Kegiatan Pengabdian Kepada Masyarakat (PKM) tersebut digelar di Aula Kantor Desa Bonto Bunga, Kamis, 17 September 2026, dengan mengusung tema “In-Service Training Aparatur Pemerintahan Desa dalam Penyusunan Standar Operasional Prosedur (SOP) Upaya Peningkatan Pelayanan Publik.”
Kegiatan ini dihadiri civitas akademika STIA Abdul Haris Makassar dan jajaran Pemerintah Desa Bonto Bunga. Turut hadir Kepala Desa Bonto Bunga, H. M. Nasir, S.Ag.
Pelatihan ini menjadi bagian dari pelaksanaan KKN Profesi sekaligus bentuk pengabdian perguruan tinggi kepada masyarakat.
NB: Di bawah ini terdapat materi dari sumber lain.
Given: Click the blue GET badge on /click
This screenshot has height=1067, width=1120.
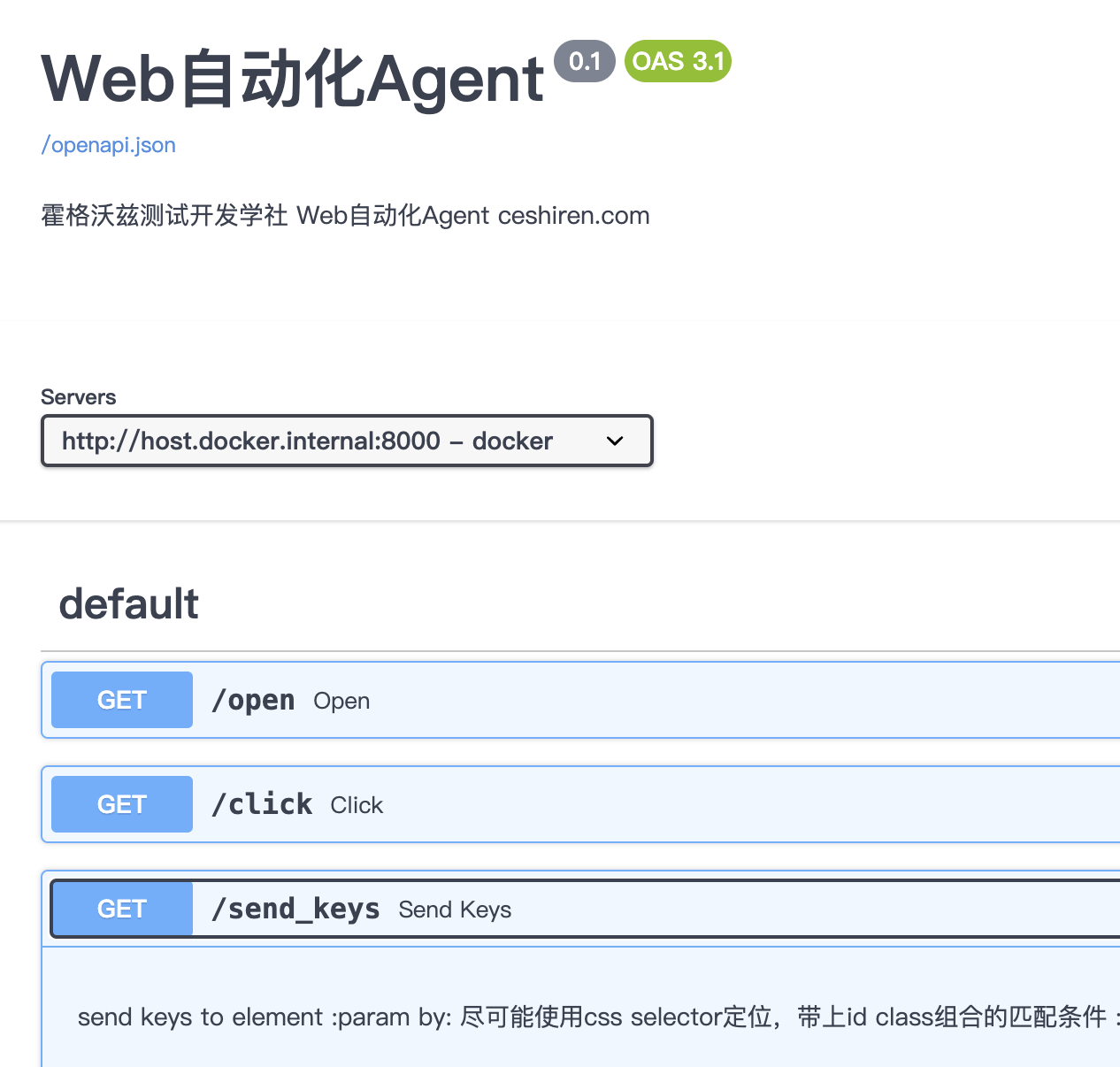Looking at the screenshot, I should [x=121, y=803].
Fokus kegiatan diarahkan pada peningkatan kapasitas aparatur desa agar mampu menyusun SOP yang dapat menjadi pedoman dalam pelaksanaan tugas pemerintahan dan pelayanan kepada masyarakat.
Kepala Desa Apresiasi STIA Abdul Haris Makassar
Kepala Desa Bonto Bunga, H. M. Nasir, S.Ag., menyampaikan apresiasi kepada STIA Abdul Haris Makassar yang telah memilih Desa Bonto Bunga sebagai lokasi pelaksanaan KKN Profesi.
Ia juga mengapresiasi dosen dan mahasiswa yang tidak hanya melaksanakan kegiatan KKN, tetapi turut menghadirkan program PKM yang berkaitan langsung dengan kebutuhan aparatur pemerintahan desa.
Menurutnya, kehadiran civitas akademika STIA Abdul Haris Makassar memberikan ruang bagi pemerintah desa untuk berinteraksi dan memperoleh pengetahuan yang dapat mendukung pelaksanaan tugas pemerintahan.
Wujud Implementasi Tri Dharma Perguruan Tinggi
Ketua LPPM STIA Abdul Haris Makassar, Yudhi Abdi Wibowo, S.IP., M.Tr.A.P., mengatakan kegiatan PKM dosen dan mahasiswa KKN Profesi merupakan salah satu wujud pelaksanaan Tri Dharma Perguruan Tinggi.
“Sebagai civitas akademika STIA Abdul Haris Makassar, kami berterima kasih kepada mahasiswa KKN yang telah mendesain kegiatan ini,” kata Yudhi.
Ia juga menyampaikan terima kasih kepada Pemerintah Desa Bonto Bunga yang telah memberikan ruang interaksi sekaligus wadah bagi civitas akademika untuk melakukan transformasi pengetahuan.
“Dan juga kami berterima kasih kepada Pemerintah Desa Bonto Bunga yang telah memberikan ruang interaksi dan wadah dalam transformasi pengetahuan,” ujarnya.
Yudhi berharap materi dan pengetahuan yang diberikan dalam kegiatan tersebut tidak berhenti pada pelaksanaan pelatihan, tetapi dapat diterapkan dalam penyelenggaraan pemerintahan desa.
“Semoga apa yang kita lakukan pada hari ini dapat diterapkan dalam menjalankan roda pemerintahan,” tuturnya.
Dorong Pelayanan Publik Lebih Terarah
Melalui pelatihan penyusunan SOP, aparatur desa mendapatkan penguatan pemahaman mengenai pentingnya standar kerja yang jelas dalam memberikan pelayanan kepada masyarakat.
SOP diharapkan dapat menjadi pedoman bagi aparatur dalam melaksanakan setiap tahapan pelayanan, sehingga tugas dan tanggung jawab dapat dilaksanakan secara lebih sistematis.
Kegiatan ini sekaligus memperkuat sinergi antara STIA Abdul Haris Makassar dengan Pemerintah Desa Bonto Bunga dalam meningkatkan kapasitas aparatur pemerintahan desa.
Kolaborasi melalui KKN Profesi dan PKM tersebut diharapkan dapat terus memberikan kontribusi nyata bagi peningkatan kualitas tata kelola pemerintahan dan pelayanan publik di tingkat desa.